América profunda

Assisti ao filme “Inverno da alma”, com a belíssima atuação de Jennifer Lawrence, que faz o papel de uma adolescente de 17 anos que, devido ao abandono do pai (preso por envolvimento com drogas), tem de cuidar de dois irmãos menores e da mãe demente. Para piorar, Ree (a personagem de Lawrence) recebe a notícia de que ela e sua família teriam de deixar a casa em que viviam, pois o pai a havia alienado em garantia de dívida. A partir disto, ela se coloca imediatamente a buscar os rastros do pai, até que descobre uma “verdade submersa” sobre ele, digamos assim.

Trata-se de uma América profunda. Não daquela “high tech”, vendida frequentemente nos filmes vindos dos EEUU. A trama é ambientada em uma região pobre e, muito certamente, esquecida do país. Não há referência temporal nem social, de modo que a única coisa a que temos acesso são pessoas lutando pela sobrevivência (por exemplo, Ree e seus irmãos caçando esquilos para poder comer), incluindo o tráfico de drogas.

Chamou-me a atenção o respeito de Ree e de seus irmãos pelos animais. O filme é repleto deles: cavalos, cachorros, gatos… Em dado momento, Ree ao que parece sonha com a destruição da pouca dezena de árvores já antigas que tinham aos redores de sua casa. No mesmo sonho, esquilos são mostrados fugindo, desorientados com a destruição e queima das árvores. Talvez um “paralelo” com o abandono dela própria.

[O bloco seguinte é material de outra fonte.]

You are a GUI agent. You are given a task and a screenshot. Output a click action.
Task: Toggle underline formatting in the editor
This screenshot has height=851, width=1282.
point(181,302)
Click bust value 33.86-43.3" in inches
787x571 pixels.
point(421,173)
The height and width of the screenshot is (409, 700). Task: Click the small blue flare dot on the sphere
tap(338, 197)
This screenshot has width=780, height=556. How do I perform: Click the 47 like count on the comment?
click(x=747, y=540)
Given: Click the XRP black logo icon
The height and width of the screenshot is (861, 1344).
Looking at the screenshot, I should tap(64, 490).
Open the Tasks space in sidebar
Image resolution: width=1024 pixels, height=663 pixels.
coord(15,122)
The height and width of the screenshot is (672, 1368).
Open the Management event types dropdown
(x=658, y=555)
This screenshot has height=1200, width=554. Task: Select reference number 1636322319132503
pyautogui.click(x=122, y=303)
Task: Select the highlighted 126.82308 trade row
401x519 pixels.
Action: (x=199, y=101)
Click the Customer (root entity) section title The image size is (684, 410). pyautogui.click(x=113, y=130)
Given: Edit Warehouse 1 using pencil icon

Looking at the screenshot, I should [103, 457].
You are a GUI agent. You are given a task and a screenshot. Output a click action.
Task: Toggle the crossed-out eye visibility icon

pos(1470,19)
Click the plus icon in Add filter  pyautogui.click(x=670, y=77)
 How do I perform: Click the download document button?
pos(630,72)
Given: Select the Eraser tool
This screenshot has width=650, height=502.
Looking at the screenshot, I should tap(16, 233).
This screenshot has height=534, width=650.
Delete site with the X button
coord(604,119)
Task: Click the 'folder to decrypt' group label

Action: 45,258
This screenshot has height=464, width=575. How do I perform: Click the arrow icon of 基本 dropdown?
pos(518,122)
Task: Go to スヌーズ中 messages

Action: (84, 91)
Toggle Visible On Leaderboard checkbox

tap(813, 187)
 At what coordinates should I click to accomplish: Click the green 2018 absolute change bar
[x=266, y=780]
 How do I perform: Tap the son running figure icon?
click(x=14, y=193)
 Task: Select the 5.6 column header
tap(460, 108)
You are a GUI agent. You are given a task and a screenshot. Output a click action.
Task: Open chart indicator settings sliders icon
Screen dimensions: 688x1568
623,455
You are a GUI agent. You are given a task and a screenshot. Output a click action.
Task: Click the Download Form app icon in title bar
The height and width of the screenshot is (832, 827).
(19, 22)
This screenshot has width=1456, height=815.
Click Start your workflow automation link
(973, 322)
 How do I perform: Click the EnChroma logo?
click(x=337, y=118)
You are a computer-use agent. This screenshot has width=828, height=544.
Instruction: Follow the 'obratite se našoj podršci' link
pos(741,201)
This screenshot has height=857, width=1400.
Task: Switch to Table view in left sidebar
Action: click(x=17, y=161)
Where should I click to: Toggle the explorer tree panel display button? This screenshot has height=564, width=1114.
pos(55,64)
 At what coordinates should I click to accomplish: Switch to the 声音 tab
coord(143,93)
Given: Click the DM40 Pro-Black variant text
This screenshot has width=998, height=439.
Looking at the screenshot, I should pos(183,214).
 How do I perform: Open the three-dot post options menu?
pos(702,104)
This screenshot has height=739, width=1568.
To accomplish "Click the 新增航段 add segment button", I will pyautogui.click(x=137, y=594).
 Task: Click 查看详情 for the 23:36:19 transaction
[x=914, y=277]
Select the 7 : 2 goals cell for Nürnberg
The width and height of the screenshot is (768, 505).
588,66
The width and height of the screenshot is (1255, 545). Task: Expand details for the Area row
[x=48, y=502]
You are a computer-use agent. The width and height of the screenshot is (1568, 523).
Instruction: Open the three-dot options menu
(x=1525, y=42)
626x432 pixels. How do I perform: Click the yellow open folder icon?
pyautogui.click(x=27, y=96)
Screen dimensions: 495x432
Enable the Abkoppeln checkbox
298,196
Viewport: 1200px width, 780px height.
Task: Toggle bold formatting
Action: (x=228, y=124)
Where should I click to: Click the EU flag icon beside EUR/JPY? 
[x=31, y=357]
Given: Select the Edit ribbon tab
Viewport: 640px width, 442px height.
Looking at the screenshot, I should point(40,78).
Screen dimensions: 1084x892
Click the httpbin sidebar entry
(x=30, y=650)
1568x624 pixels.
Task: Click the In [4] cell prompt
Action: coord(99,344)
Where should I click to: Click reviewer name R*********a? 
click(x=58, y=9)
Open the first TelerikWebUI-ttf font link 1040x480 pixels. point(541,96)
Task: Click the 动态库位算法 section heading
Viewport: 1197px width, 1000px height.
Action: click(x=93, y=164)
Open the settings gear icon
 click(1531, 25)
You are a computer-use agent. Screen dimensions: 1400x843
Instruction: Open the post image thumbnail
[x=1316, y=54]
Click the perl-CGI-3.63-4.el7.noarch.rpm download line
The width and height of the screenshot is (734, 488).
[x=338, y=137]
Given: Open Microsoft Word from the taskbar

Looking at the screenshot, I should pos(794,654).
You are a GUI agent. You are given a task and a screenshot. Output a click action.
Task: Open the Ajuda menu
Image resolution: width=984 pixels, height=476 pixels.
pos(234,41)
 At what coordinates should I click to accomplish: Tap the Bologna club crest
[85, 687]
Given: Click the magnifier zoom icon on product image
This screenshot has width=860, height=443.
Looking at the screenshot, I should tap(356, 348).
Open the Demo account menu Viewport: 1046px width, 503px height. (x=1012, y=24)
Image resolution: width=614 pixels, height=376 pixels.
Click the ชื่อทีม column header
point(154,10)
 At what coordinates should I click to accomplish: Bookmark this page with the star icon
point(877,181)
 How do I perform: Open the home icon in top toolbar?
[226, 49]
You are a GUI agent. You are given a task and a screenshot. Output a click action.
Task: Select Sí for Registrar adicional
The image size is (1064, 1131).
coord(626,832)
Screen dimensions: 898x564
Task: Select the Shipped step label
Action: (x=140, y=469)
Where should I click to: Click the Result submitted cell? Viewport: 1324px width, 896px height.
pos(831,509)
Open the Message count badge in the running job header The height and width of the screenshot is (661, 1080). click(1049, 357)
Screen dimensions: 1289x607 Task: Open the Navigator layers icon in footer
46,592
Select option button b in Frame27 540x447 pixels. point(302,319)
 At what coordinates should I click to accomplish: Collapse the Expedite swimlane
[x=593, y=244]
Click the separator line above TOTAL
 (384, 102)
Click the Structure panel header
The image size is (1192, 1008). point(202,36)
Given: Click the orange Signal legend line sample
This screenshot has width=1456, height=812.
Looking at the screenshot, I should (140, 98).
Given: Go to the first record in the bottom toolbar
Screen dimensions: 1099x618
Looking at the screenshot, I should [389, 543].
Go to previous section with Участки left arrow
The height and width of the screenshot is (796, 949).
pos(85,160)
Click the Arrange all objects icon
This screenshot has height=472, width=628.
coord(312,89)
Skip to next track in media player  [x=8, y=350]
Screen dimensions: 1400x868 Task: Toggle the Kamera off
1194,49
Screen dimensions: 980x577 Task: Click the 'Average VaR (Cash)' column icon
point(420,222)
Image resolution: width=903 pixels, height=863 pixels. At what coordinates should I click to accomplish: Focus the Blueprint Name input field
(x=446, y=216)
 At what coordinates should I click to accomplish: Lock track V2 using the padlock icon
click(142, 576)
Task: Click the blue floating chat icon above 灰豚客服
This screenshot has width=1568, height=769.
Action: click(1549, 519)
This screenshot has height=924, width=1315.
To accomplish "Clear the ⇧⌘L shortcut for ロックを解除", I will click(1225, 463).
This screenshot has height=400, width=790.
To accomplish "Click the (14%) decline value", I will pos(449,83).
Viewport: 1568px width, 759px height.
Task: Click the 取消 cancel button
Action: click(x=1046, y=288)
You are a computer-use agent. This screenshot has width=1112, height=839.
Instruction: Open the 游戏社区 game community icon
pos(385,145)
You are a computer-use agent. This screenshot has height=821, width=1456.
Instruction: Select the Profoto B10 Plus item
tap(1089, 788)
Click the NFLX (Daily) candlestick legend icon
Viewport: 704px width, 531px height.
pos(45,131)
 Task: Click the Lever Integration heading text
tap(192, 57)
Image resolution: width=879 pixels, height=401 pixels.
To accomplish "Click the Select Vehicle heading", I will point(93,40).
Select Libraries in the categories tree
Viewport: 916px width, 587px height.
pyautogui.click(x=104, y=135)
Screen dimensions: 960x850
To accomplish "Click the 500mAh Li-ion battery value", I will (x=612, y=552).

Outra coisa que chama a atenção é a presença igualmente forte de mulheres. Em diversos momentos, pareciam ser elas as verdadeiras “agências” da ação, ou seja, quem faziam as coisas acontecerem (veja-se que o pai de Ree foge de casa, não consegue “sustentar” o lugar de “pai” e marido). As mulheres ficam.

Não há lugar para riso no filme, apesar de haver uma certa “sensibilidade” implícita, mesmo nos personagens mais violentos. Por fim, fica uma reflexão no ar sobre o que é ser adulto. Só como provocação, adolescentes hoje em dia, aos seus 17 anos, não fazem muito mais do que frequentar shoppings e se achocoalharem nas melodramáticas descobertas amorosas. Lógico que, para tornar-se adulto, não é preciso passar por situações-limites, ou por “queimas de etapa” no ciclo normal (=classe média) do desenvolvimento.

Provavelmente, não precisamos ir muito longe. Aqui mesmo, no grande Brasil, muitas adolescentes devem ser iguais à Ree, construindo alguma base ética em meio a existências materiais bem cinzas.